The report underscores a major shift in what LPs care about. Historically, IRR dominated. It still does. But DPI is rising in importance, reflecting the premium on cash distributions in a longer-hold world. 

McKinsey provides one of the most striking liquidity statistics in the report: distributions to AUM fell to around 6%over a recent period, versus a much higher pre-2020 average, and five-year rolling DPI as a share of AUM hit its lowest recorded level in 2025. 

It explains the mechanics clearly:

  • longer holds ? slower exits ? lower distributions ? suppressed DPI
  • slower DPI ? reduced cash returns and reinvestment flexibility
  • longer holds also erode IRR through time decay unless value creation offsets it 

McKinsey also shows how performance is bifurcating by vintage: older vintages lag and newer vintages look stronger, but much of the newer-vintage strength is unrealized and could face similar pressure if exit conditions remain constrained. 

So LPs aren’t leaving private equity—but they’re becoming more demanding and more selective, with a stronger emphasis on:

  • realized cash returns (DPI),
  • operational value creation capability,
  • co-invest access and economics,
  • and proof that returns can be generated without leverage and multiple expansion doing the heavy lifting. 

9) The Private Equity “Sorting Moment”: Who Pulls Ahead, Who Stalls

The report repeatedly returns to one central idea: a maturing industry changes the competitive field.

In a young industry with strong tailwinds, many strategies work. In a mature industry with tougher conditions, strategies diverge—and leadership matters.

McKinsey argues that scale, specialization, and operating discipline matter more; generic strategies matter less. It expects market structure to continue changing, including through consolidation and M&A. 

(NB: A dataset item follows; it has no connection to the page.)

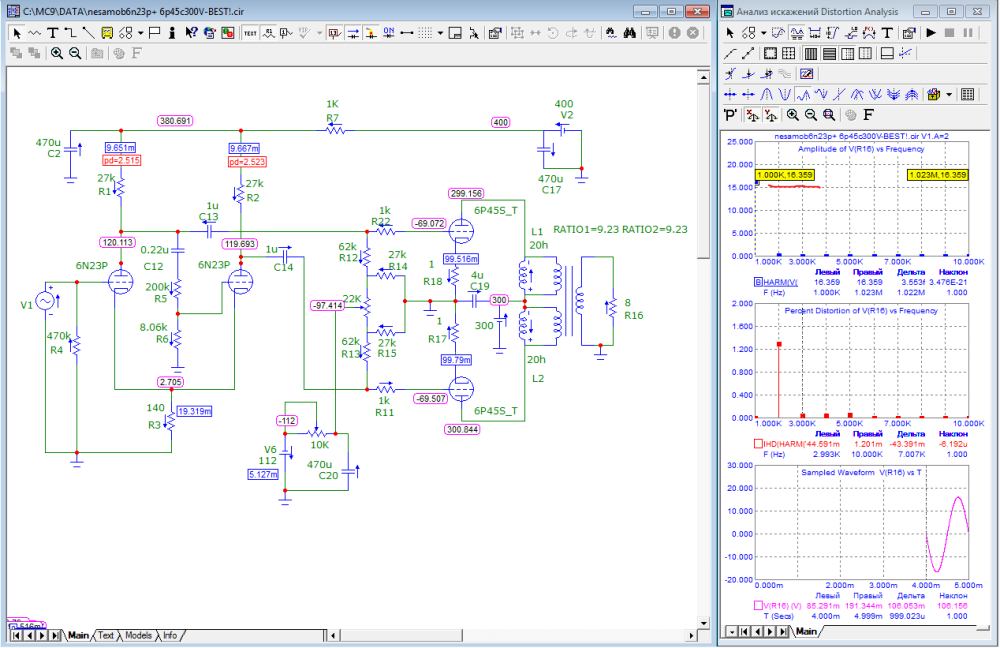1000x648 pixels.
Task: Run the distortion analysis with Play
Action: [x=931, y=32]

And it poses the right question for every stakeholder:

  • For GPs: Is your vehicle built for this terrain—where alpha must be made, purchase discipline is critical, operational value creation is continuous, and resilience is nonnegotiable? 
  • For LPs: Which managers are equipped for longer holds and uneven exits—and which are still relying on “maps designed for smoother roads”? 

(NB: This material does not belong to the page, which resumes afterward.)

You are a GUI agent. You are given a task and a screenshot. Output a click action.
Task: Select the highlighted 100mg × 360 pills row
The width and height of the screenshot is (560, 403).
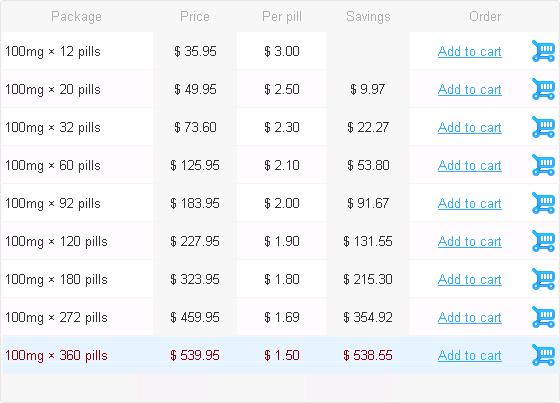click(280, 355)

This is why the report title works: the clearer view reveals the tougher ground.


10) A Practical Framework for 2026: What “Tougher Terrain” Means in Execution Terms

Here’s the report’s message translated into an operational checklist—what winning firms are building now.

For Dealmakers

  • Underwrite entry price with zero expectation of multiple expansion.
  • Build scenario-based exit plans that assume a selective buyer universe.
  • Treat AI/data infrastructure and operating improvement as part of the deal thesis, not a future add-on. 

For Operators and Portfolio CEOs

  • Move to “full-potential” value creation plans with early execution.
  • Make resilience (supply chain, geopolitics, pricing power, talent) central, not peripheral. 

For Fundraisers

  • Build distribution and brand capabilities for new channels.
  • Develop governance and compliance systems fit for semi-liquid products and custom accounts.
  • Accept that scale increasingly influences capital formation outcomes. 

For LPs

  • Evaluate managers based on how they generate returns in today’s environment, not just historic IRRs.
  • Elevate DPI and liquidity planning to top-tier metrics.
  • Use secondaries strategically—both as a risk management tool and a portfolio construction lever. 

Conclusion: Private Equity’s Next Decade Will Reward “Made Alpha,” Not Market Tailwinds

The most important line in McKinsey’s 2026 report might be this: “Alpha is less likely to emerge from market dynamics alone. It will increasingly be made.”

That is the thesis of the new era. 2025’s rebound improved confidence and reopened markets. But the deeper structural forces—higher entry multiples, lower leverage contribution, longer holding periods, liquidity pressure, and a more sophisticated LP base—mean the old playbook can’t be relied on. 

Private equity remains a powerful long-term model. Yet like any mature industry, it increasingly rewards the firms prepared to operate with discipline, depth, and real operating capability. The road is steeper—but it’s still open. And in a market defined by dispersion, the best vehicles can still pull away.